Closed bpkeene closed 10 months ago
SIMD async copies are a hidden feature that provide large performance benefits on Apple GPU. They're the advantage MPS has over open-source GEMM libraries. Until MFA, which closed the gap.
The entire design of this library is so I can pre-compile with Xcode 14.2, so you don't have to go to the trouble of getting Xcode 14. Binaries are hosted on GitHub releases, but you can also follow instructions on the README to compile it yourself.
Closing this as a duplicate issue.
metal_config in the toolchain doesn't mention HAVE_SIMDGROUP_FUTURE, seems the headers referred to here: https://github.com/dougallj/applegpu/issues/28
were removed altogether from newer versions of Xcode (using 15.0.1 / 15A507)

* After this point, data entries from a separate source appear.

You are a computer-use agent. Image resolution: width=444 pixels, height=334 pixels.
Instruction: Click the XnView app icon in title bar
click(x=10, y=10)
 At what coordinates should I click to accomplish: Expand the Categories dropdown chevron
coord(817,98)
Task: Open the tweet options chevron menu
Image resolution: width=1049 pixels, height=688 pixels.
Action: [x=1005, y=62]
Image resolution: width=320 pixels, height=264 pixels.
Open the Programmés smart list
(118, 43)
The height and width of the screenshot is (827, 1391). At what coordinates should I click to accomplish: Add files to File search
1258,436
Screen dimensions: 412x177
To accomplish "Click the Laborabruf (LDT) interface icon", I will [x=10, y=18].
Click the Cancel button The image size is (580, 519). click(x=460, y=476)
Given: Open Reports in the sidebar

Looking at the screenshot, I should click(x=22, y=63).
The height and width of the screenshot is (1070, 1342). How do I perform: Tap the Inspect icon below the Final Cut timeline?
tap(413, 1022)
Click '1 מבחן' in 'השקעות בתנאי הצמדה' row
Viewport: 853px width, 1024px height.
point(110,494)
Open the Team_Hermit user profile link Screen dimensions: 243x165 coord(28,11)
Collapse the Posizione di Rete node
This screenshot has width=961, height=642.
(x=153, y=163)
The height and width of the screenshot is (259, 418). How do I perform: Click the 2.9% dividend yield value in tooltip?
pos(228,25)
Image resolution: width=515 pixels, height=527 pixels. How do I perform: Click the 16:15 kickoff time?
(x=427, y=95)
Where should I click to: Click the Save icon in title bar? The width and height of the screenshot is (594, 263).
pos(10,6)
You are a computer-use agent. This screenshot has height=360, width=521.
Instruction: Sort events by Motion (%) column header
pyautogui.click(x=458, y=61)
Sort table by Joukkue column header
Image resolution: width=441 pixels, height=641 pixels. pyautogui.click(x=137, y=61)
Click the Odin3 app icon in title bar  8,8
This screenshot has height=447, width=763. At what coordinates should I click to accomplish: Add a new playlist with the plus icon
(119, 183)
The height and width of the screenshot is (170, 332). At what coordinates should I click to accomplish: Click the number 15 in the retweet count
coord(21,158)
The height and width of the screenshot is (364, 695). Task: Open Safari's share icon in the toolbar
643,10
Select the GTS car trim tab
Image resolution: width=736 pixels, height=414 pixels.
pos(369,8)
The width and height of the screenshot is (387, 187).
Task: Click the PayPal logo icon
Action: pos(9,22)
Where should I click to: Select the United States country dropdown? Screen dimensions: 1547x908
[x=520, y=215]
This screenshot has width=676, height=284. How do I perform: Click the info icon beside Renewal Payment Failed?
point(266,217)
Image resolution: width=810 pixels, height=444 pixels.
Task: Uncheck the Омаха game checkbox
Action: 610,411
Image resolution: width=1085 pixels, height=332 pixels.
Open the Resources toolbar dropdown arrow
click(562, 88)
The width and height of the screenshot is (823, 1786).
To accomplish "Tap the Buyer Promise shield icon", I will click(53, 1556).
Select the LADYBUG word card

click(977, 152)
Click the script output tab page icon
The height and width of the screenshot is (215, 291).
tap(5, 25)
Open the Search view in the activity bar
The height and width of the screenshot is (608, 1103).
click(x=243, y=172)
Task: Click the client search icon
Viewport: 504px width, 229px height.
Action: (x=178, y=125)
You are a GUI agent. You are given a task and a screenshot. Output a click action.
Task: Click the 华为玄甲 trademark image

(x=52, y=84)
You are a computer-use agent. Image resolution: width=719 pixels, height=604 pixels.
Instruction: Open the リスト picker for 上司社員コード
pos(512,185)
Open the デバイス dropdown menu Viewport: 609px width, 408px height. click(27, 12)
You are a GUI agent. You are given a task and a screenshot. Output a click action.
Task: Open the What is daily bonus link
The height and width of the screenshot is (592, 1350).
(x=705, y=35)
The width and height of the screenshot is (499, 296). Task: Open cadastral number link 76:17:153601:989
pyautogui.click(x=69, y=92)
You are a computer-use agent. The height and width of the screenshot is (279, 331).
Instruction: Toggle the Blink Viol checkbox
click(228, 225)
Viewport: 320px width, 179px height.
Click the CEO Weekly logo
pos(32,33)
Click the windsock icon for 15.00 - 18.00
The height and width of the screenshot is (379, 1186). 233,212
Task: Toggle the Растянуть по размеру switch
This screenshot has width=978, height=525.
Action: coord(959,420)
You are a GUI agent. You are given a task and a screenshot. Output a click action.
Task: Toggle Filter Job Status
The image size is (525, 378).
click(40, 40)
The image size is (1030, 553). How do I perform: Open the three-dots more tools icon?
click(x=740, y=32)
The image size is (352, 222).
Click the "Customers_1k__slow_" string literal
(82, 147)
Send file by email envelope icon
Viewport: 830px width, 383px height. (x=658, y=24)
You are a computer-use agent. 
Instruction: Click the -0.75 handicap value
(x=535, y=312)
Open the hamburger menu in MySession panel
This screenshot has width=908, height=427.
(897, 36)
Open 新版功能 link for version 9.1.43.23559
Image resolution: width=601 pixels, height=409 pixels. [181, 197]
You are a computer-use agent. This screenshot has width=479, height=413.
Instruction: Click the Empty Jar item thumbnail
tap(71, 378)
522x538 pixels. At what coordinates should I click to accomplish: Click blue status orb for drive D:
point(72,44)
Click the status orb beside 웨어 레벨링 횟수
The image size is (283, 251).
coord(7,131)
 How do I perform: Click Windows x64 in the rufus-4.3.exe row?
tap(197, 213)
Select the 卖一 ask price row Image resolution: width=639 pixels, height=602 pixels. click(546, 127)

I was able to find matching strings from the above github issue inside of libapplegpu-nt.dylib with the 15.0.1 toolchain:
objdump --disassemble --demangle /Applications/Xcode.app/Contents/Developer/Toolchains/XcodeDefault.xctoolchain/usr/metal/macos/lib/libapplegpu-nt.dylib > /tmp/symbols.txt
127b704: 08 91 16 91 add x8, x8, #1444 ; literal pool for: "air.simdgroup_async_copy_1d" 127b708: 60 f6 04 f9 str x0, [x19, #2536] 127b70c: 68 e2 04 f9 str x8, [x19, #2496] 127b710: 28 08 00 b0 adrp x8, 261 ; 0x1380000 127b714: 08 01 17 91 add x8, x8, #1472 ; literal pool for: "air.simdgroup_async_copy_2d"
I didn't pursue this further though to see if things can still be patched up or if the functions are still usable & correct.
Is there interest / would there be positive reception to a PR using alternative read & write mechanisms in lieu of simdgroup_async?
Thanks!